PROBLEM TO SOLVE:
Everything in the records below from the line containing "The width and height of the screenshot is (343, 343)." through the line containing "The height and" is to be reproduced exactly, those two lines included; no picture is to be copied.

SUPPLIED RECORDS:
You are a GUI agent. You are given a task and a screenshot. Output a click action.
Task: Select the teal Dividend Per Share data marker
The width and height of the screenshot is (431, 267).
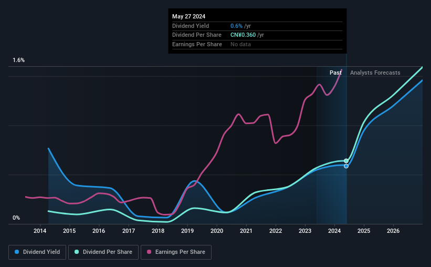[346, 161]
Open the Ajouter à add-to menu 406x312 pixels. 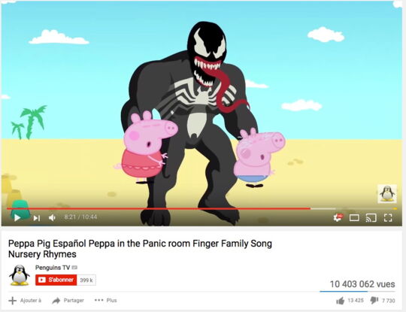click(x=25, y=301)
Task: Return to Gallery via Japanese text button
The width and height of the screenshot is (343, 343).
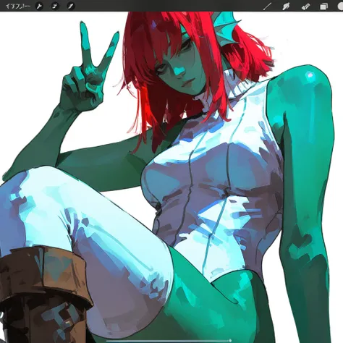Action: (x=17, y=6)

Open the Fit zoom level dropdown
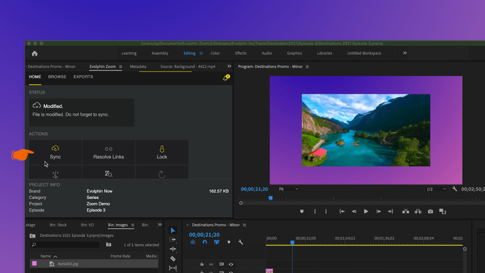288,189
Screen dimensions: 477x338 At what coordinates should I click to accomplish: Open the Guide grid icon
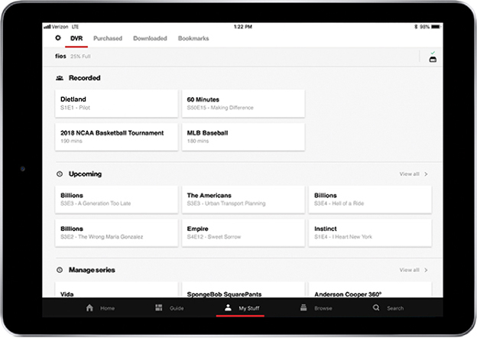click(158, 308)
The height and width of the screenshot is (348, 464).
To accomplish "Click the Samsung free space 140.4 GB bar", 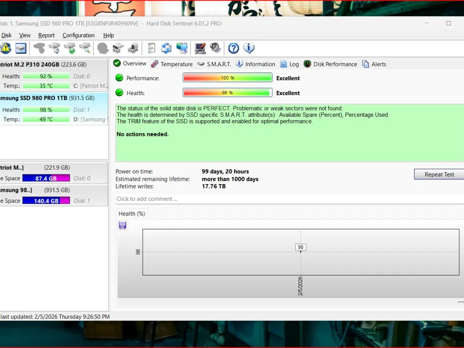I will click(46, 201).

EXPECTED ANSWER:
The width and height of the screenshot is (343, 343).
Action: (x=17, y=6)

Open the Fit zoom level dropdown
288,189
Screen dimensions: 477x338 At what coordinates should I click to accomplish: Open the Guide grid icon
click(158, 308)
The height and width of the screenshot is (348, 464).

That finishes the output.